### Problem to solve
Check every line below for the string "will", and copy the lines that contain it.

### Supplied records
::::::::

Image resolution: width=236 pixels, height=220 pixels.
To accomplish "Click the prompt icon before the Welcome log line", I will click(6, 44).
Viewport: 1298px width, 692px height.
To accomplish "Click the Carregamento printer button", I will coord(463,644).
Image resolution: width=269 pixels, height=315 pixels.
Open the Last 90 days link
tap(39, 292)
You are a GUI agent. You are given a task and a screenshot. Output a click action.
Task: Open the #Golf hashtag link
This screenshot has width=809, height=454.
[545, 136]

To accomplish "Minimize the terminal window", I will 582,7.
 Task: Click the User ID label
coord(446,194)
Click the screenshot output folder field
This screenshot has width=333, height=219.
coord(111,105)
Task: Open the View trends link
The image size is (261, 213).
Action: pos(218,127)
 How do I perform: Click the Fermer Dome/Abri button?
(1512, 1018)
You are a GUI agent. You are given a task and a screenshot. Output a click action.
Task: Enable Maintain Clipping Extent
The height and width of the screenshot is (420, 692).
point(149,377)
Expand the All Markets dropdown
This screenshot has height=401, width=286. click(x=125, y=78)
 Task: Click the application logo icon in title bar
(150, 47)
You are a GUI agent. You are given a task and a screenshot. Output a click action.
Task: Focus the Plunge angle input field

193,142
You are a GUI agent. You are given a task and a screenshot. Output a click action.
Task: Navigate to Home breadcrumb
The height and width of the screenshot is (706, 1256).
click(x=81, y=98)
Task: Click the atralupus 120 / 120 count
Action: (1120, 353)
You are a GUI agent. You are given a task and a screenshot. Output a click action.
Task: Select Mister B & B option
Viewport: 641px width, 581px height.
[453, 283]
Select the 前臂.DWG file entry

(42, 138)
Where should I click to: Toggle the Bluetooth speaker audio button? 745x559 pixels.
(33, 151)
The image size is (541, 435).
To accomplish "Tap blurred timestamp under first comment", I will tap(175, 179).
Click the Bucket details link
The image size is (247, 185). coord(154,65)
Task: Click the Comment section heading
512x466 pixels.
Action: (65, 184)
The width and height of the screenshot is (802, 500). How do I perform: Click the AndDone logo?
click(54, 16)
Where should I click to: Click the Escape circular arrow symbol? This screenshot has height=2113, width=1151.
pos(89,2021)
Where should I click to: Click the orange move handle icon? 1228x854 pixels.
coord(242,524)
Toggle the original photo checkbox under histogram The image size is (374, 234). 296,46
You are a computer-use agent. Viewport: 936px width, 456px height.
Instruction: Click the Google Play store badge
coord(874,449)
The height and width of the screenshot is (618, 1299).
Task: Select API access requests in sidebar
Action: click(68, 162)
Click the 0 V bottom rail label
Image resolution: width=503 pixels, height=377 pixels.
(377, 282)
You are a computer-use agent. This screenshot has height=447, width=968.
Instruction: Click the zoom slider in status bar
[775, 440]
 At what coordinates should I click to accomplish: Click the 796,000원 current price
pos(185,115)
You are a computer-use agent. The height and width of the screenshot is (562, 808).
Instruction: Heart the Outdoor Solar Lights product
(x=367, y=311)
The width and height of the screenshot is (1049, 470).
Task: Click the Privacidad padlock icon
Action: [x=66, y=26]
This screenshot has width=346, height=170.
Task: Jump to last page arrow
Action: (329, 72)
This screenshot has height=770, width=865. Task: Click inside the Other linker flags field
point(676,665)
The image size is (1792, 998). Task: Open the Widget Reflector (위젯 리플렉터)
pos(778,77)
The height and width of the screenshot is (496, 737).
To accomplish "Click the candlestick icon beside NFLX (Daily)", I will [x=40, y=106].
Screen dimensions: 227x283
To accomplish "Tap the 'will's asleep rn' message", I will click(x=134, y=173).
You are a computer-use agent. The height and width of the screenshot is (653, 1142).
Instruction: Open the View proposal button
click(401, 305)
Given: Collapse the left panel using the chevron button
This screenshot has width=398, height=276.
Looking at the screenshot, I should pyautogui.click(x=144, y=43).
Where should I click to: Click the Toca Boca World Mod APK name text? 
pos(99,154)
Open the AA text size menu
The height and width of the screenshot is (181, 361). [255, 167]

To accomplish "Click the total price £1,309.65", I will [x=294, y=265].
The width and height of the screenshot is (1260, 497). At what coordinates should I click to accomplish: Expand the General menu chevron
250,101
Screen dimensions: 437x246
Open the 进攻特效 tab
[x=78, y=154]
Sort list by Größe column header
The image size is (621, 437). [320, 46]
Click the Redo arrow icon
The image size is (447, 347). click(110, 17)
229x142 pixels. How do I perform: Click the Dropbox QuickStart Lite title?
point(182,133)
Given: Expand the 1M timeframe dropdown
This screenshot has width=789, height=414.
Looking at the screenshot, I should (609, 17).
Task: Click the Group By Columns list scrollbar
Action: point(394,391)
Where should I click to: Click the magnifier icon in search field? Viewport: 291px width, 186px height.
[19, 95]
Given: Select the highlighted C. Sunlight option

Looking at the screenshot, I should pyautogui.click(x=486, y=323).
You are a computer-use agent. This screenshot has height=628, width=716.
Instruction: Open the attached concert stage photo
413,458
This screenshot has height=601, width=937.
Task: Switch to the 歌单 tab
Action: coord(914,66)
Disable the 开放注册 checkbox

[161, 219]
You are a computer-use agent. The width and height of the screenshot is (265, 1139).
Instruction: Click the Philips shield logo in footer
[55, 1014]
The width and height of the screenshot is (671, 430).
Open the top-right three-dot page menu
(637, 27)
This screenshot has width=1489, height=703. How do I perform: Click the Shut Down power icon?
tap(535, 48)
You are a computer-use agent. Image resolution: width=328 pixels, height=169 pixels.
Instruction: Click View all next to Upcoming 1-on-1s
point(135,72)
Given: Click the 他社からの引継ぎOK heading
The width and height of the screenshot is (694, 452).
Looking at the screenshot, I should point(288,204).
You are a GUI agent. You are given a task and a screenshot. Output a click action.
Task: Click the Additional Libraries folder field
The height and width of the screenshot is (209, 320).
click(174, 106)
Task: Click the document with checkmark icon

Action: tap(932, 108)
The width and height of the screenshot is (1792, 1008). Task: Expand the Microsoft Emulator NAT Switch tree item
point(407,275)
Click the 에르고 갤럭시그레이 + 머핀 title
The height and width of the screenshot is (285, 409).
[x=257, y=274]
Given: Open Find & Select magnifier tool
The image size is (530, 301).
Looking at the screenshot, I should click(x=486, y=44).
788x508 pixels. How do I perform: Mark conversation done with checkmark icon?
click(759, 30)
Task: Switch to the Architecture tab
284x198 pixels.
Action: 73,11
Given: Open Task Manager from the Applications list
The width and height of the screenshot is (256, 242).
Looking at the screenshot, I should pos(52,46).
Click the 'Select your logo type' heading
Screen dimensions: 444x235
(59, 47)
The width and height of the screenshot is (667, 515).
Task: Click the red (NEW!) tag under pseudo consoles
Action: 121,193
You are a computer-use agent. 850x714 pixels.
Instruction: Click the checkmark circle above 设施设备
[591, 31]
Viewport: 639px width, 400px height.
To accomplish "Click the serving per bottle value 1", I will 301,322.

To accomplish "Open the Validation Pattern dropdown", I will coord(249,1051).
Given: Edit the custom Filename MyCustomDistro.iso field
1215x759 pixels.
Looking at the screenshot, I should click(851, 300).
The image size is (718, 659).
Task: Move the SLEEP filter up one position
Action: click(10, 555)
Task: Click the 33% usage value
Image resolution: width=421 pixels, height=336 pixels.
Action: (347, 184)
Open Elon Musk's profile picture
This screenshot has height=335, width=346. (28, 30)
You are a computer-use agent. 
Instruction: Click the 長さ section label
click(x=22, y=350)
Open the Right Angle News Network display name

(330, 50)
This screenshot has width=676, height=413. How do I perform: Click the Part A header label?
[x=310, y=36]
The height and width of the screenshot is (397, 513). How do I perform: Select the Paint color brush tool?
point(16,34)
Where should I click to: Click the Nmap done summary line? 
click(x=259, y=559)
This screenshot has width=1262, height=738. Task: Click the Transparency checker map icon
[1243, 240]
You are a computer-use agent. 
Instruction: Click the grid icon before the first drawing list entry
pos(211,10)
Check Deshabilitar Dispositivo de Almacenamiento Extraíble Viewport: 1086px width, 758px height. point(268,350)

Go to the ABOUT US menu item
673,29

::::::::

### Exercise answer
To accomplish "Click the prompt icon before the Welcome log line", I will click(6, 44).
To accomplish "Click the Carregamento printer button", I will coord(463,644).
To accomplish "Minimize the terminal window", I will 582,7.
To accomplish "Tap blurred timestamp under first comment", I will tap(175, 179).
To accomplish "Click the candlestick icon beside NFLX (Daily)", I will [x=40, y=106].
To accomplish "Tap the 'will's asleep rn' message", I will click(x=134, y=173).
To accomplish "Click the total price £1,309.65", I will [x=294, y=265].
To accomplish "Click the serving per bottle value 1", I will 301,322.
To accomplish "Open the Validation Pattern dropdown", I will coord(249,1051).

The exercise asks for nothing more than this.